I once went to a comedy club where a would-be Bob Saget made jokes about strip clubs. After two minutes of gags about fat bitches, a pissed-off heckler yelled "Get a life!"
Cue what Sony Pictures Animation co-chair Amy Pascal said after seeing an early version of Surf's Up: "More poop jokes."
The rest was history. Whether it was a character urinating on another, or a third character called "a dirty trash can full of poop," Surf's Up was loaded with poop. And the box office went straight down the toilet too.
DreamWorks executives thought an extended crotch-hit sequence in Flushed Away would improve the movie. Aardman Animation, DreamWorks' collaborators, weren't happy about it, and neither were audiences. Flushed Away tanked in theatres.

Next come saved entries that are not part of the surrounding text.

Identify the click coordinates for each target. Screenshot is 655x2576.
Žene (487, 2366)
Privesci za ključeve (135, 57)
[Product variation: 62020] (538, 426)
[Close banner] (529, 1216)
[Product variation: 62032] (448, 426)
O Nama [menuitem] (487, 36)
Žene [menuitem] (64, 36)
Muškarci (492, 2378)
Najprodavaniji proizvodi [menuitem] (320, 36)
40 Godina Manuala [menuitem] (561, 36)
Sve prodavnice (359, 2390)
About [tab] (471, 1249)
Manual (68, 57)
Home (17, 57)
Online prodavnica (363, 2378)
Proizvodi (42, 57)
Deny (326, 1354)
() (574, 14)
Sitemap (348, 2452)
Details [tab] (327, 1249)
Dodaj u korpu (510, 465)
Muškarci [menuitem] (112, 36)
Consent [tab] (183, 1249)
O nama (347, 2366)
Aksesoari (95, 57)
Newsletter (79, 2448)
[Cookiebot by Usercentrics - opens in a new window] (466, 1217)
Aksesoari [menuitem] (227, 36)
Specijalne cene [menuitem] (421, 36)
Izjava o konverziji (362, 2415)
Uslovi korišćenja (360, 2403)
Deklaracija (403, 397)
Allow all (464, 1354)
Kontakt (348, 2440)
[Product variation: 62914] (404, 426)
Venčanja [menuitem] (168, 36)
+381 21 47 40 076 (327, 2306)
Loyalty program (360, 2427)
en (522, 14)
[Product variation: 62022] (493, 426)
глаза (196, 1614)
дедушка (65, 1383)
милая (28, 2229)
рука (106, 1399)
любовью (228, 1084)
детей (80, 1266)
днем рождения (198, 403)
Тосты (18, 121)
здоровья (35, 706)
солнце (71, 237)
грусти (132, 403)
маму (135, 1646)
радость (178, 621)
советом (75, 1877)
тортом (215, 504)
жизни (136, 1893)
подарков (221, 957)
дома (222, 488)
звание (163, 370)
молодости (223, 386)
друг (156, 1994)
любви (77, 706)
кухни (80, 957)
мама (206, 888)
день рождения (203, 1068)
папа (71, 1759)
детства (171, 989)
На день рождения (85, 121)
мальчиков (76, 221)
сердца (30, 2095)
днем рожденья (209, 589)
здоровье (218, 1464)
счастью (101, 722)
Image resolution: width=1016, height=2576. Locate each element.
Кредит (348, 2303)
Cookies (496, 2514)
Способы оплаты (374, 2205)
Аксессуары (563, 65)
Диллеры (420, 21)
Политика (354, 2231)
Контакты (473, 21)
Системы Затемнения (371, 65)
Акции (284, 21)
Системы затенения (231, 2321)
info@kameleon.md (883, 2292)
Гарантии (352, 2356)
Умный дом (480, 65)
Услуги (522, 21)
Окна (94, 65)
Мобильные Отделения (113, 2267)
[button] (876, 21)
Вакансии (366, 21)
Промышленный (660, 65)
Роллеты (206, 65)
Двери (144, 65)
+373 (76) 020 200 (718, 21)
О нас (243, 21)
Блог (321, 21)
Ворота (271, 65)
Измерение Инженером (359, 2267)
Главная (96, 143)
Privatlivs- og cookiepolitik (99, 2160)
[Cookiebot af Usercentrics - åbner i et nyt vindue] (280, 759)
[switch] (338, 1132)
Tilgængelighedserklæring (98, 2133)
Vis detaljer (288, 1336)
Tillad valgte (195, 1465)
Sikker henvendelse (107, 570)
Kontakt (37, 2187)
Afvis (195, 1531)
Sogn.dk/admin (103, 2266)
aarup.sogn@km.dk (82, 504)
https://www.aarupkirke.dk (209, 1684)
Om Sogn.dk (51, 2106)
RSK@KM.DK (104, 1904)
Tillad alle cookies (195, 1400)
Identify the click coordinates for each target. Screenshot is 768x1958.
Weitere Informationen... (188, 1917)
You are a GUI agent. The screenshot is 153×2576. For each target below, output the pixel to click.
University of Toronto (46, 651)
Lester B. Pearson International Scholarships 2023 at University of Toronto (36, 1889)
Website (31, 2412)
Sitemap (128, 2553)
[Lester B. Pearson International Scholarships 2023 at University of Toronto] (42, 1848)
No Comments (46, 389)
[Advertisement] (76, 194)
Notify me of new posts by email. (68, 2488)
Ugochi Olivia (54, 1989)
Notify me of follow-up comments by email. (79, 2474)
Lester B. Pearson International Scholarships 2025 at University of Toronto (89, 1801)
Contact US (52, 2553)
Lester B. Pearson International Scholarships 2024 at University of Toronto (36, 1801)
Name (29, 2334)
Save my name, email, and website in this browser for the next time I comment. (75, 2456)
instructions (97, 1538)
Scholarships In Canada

And herein lies the lesson for studio executives: poop jokes are good for one or two laughs but too much gets dull. Yes they're a guilty pleasure, like sneaking Daddy's smokes. It's fun once or twice but they give a nasty case of dry-mouth. And too many poop jokes do the same.
Not all raunch is bad. Bart's naked skateboarding scene in The Simpsons Movie was an extended gag that worked. However, it was a sequence that played with audience expectations, and got great laughs by doing so.
The key here, kids n' filmmakers, is imagination. Kids deserve so much better than gags that pretend they're funny just because they're raunchy.
Look at Pixar's movies. How many poop jokes or crotch humour do you see? How much imagination do those movies have? Is it a coincidence that all of Pixar's movies have been hits, and they are currently one of the most respected animation studios out there?
In conclusion: poop jokes = lack of imagination. And ultimately, a lack of box office returns.